_Extract_
☆ ☆ ☆
A newspaper op-ed piece gives food for thought
An actress as supervising proofreader: something of an anomaly
Two types of proofreading, meaning two types of personality styles attuned to each
Tensions boiling over, and papers get slammed down
Analysis: In what way was this show of anger malapropos, and in other respects, not?
[Edits 4/4/15. Edits 7/5/15, mainly on when Mike started. Edit 7/17/15.]
It seems that recounting my
experience at Prentice Hall in 1997-98, with the important addenda of 2001 and
2002, is becoming something to do in little “passes,” rather than in one chunky
series. After all, to go through my old journals, papers, etc., to put together
a fuller story seems quite daunting at times.
And certain “topical” issues sometimes
clue me off to what to say about PH, piecemeal.
A newspaper op-ed piece gives food for thought
There was an op-ed piece in The New York Times yesterday, April 1,
about how the federal tax laws don’t favor the peculiar
work-income-and-expenses circumstances of “creatives” like, among others, TV, film, and stage actors.
I looked at some of the incomes mentioned in the piece and I was shocked; I
thought, “Try doing what we freelance editors do in New Jersey for the tiny
incomes we can make. Without unions, lawyer help, etc.” I remember in the New
Jersey scene one woman, Bonnie G., who was a longtime medical editor who was
among the few “editor’s editors” I encountered in the freelance medical-promotional
realm: in about early 2006, she almost lost individual health insurance she
paid for (this was years before the
ACA) because The Guy Louise Group, her employer at the time as it was mine, was
starting to go belly-up, and its paychecks were bouncing. GLG failed completely
about a year later, in spring 2007.
Anyway, the ways people can be
“star-struck,” or just under illusions, about what the “arts” as most generally
conceived can entail can be amusing, or annoying, depending on circumstances.
If people thought that a fellow freelance editor I worked under, Penny, being a
TV actress (as I said in the immediately preceding entry), made her something
special, well, that depends what you mean by “something special.” As an editor,
I think she was adequate, nothing spectacular. But more generally, she was
unusual and nice, rather unique in my longer-term experience, but could give
pause at times.
☆ ☆ ☆
_Things to do_
1. Can you rewrite the paragraph of the entry beginning "There was an op-ed piece" as a short list, keeping its main facts?
2. Answer these from the entry:
(a) What years does the author's experience at Prentice Hall cover?
(b) When did The Guy Louise Group fail completely?
(c) How does the author rate Penny as an editor?
3. Does each statement agree with the entry? Give yes or no and quote the words that decide it.
(a) The op-ed piece ran in The New York Times on April 1.
(b) Bonnie G. lost her individual health insurance in 2006.
(c) Penny was a TV actress.
The data that comes after the entry is not needed here.

_Data extract_
☆ ☆ ☆
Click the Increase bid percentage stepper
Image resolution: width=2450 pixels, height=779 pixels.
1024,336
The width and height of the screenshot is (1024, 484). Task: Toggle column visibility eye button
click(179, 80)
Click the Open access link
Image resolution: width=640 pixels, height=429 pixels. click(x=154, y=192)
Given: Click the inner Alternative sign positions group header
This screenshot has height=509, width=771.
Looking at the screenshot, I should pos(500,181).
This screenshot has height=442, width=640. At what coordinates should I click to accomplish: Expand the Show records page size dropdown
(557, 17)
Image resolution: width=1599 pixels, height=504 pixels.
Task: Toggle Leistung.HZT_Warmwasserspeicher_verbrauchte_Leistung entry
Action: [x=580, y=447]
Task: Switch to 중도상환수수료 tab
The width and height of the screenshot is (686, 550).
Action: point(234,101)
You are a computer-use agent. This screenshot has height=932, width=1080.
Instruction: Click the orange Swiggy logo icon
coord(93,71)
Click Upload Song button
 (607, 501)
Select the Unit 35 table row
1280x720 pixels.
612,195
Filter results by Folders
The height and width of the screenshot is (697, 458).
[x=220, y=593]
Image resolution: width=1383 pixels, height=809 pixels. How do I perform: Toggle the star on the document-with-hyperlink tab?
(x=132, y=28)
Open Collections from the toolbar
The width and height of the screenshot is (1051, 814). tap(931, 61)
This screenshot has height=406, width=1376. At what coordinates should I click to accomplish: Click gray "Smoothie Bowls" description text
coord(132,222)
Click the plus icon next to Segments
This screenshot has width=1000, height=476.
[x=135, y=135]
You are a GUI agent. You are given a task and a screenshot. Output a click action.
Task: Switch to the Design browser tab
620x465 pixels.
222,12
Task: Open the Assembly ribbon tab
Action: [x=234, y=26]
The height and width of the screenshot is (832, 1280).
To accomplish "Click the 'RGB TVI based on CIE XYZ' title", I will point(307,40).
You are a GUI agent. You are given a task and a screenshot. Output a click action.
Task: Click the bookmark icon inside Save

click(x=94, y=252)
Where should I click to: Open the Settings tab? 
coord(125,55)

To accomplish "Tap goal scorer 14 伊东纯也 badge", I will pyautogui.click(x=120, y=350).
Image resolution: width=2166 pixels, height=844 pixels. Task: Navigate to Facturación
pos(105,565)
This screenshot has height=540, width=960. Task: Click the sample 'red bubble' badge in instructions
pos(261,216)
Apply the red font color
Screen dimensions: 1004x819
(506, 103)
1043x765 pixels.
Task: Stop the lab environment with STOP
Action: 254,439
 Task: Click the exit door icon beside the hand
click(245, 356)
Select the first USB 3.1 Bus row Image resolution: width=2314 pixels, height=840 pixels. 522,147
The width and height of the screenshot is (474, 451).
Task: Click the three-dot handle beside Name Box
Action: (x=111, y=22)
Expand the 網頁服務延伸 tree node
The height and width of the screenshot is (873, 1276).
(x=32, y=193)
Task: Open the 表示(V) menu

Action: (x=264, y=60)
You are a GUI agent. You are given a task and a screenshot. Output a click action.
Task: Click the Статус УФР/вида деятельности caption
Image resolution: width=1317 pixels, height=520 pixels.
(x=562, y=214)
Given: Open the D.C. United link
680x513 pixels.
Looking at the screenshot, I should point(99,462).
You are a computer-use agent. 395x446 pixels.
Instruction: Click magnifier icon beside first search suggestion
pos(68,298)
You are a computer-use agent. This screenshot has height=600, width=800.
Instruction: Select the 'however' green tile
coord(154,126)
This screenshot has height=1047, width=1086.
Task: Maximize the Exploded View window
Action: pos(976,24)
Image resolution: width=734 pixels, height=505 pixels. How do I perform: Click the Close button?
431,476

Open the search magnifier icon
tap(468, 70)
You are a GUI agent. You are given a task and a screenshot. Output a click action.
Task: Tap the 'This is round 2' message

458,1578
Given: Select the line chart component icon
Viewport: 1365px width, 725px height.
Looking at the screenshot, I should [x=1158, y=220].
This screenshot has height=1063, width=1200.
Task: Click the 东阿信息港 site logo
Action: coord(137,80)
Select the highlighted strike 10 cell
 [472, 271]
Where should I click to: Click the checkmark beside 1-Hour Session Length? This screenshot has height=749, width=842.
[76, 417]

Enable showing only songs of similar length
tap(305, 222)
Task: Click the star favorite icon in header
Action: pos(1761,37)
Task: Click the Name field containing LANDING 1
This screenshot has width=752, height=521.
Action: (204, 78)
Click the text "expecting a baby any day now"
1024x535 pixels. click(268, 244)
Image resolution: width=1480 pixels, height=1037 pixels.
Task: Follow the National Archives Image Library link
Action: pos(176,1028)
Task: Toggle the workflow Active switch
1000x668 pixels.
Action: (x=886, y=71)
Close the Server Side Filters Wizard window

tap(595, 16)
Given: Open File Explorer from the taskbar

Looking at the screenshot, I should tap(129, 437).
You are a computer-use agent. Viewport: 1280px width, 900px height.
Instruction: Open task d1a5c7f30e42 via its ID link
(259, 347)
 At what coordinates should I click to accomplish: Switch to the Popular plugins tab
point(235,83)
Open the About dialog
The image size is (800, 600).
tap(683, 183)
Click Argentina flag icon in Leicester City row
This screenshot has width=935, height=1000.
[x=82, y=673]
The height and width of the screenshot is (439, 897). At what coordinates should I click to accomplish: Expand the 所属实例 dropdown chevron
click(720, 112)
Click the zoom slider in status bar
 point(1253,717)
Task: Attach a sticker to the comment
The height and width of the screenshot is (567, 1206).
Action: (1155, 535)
☆ ☆ ☆
_Outputs for the tasks_
1.
- A New York Times op-ed on April 1 argued that federal tax laws don't suit the work, income and expense patterns of "creatives" such as TV, film and stage actors.
- The incomes mentioned in the piece shocked the author, given the tiny incomes freelance editors in New Jersey make without unions or lawyer help.
- Bonnie G., a longtime medical editor and one of the few "editor's editors" the author met, almost lost the individual health insurance she paid for in about early 2006, years before the ACA.
- This happened because her employer, The Guy Louise Group, which also employed the author, was starting to go belly-up, and its paychecks were bouncing.
- GLG failed completely in spring 2007.

2.
(a) 1997-98, with addenda of 2001 and 2002.
(b) In spring 2007.
(c) As adequate, nothing spectacular.

3.
(a) Yes: "an op-ed piece in The New York Times yesterday, April 1"
(b) No: "she almost lost individual health insurance she paid for"
(c) Yes: "being a TV actress"